■ やること ■
以下の記録の各行を、空行を抜いてMarkdownの表に変換してください。列名は「番号」と「内容」にし、全部の記録を入れてください。

■ 手元のデータ ■
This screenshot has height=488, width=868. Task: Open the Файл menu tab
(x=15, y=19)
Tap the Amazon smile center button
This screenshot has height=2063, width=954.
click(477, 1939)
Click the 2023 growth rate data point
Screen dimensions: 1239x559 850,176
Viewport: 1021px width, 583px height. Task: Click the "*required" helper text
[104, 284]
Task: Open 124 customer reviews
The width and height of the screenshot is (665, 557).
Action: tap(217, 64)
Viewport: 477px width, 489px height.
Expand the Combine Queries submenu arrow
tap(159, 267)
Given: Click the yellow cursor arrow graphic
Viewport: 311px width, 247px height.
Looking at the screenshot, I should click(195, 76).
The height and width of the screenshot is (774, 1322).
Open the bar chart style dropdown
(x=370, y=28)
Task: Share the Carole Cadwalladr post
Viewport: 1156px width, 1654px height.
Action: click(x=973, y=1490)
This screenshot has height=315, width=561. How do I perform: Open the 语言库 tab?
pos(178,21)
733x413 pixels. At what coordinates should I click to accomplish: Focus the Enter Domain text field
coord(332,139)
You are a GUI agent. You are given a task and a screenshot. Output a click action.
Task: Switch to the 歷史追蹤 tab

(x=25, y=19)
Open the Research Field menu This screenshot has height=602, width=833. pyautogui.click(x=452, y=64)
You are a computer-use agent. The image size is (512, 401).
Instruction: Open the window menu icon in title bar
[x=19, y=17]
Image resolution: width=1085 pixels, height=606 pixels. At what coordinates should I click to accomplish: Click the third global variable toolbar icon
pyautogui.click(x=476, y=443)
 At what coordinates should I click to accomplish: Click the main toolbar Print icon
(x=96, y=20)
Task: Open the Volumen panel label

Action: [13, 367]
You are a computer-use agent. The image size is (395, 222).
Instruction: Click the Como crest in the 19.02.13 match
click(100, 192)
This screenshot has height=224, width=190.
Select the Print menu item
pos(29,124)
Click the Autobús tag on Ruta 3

■ 答え ■
| 番号 | 内容 |
|---|---|
| 1 | This screenshot has height=488, width=868. Task: Open the Файл menu tab |
| 2 | (x=15, y=19) |
| 3 | Tap the Amazon smile center button |
| 4 | This screenshot has height=2063, width=954. |
| 5 | click(477, 1939) |
| 6 | Click the 2023 growth rate data point |
| 7 | Screen dimensions: 1239x559 850,176 |
| 8 | Viewport: 1021px width, 583px height. Task: Click the "*required" helper text |
| 9 | [104, 284] |
| 10 | Task: Open 124 customer reviews |
| 11 | The width and height of the screenshot is (665, 557). |
| 12 | Action: tap(217, 64) |
| 13 | Viewport: 477px width, 489px height. |
| 14 | Expand the Combine Queries submenu arrow |
| 15 | tap(159, 267) |
| 16 | Given: Click the yellow cursor arrow graphic |
| 17 | Viewport: 311px width, 247px height. |
| 18 | Looking at the screenshot, I should click(195, 76). |
| 19 | The height and width of the screenshot is (774, 1322). |
| 20 | Open the bar chart style dropdown |
| 21 | (x=370, y=28) |
| 22 | Task: Share the Carole Cadwalladr post |
| 23 | Viewport: 1156px width, 1654px height. |
| 24 | Action: click(x=973, y=1490) |
| 25 | This screenshot has height=315, width=561. How do I perform: Open the 语言库 tab? |
| 26 | pos(178,21) |
| 27 | 733x413 pixels. At what coordinates should I click to accomplish: Focus the Enter Domain text field |
| 28 | coord(332,139) |
| 29 | You are a GUI agent. You are given a task and a screenshot. Output a click action. |
| 30 | Task: Switch to the 歷史追蹤 tab |
| 31 | (x=25, y=19) |
| 32 | Open the Research Field menu This screenshot has height=602, width=833. pyautogui.click(x=452, y=64) |
| 33 | You are a computer-use agent. The image size is (512, 401). |
| 34 | Instruction: Open the window menu icon in title bar |
| 35 | [x=19, y=17] |
| 36 | Image resolution: width=1085 pixels, height=606 pixels. At what coordinates should I click to accomplish: Click the third global variable toolbar icon |
| 37 | pyautogui.click(x=476, y=443) |
| 38 |  At what coordinates should I click to accomplish: Click the main toolbar Print icon |
| 39 | (x=96, y=20) |
| 40 | Task: Open the Volumen panel label |
| 41 | Action: [13, 367] |
| 42 | You are a computer-use agent. The image size is (395, 222). |
| 43 | Instruction: Click the Como crest in the 19.02.13 match |
| 44 | click(100, 192) |
| 45 | This screenshot has height=224, width=190. |
| 46 | Select the Print menu item |
| 47 | pos(29,124) |
| 48 | Click the Autobús tag on Ruta 3 |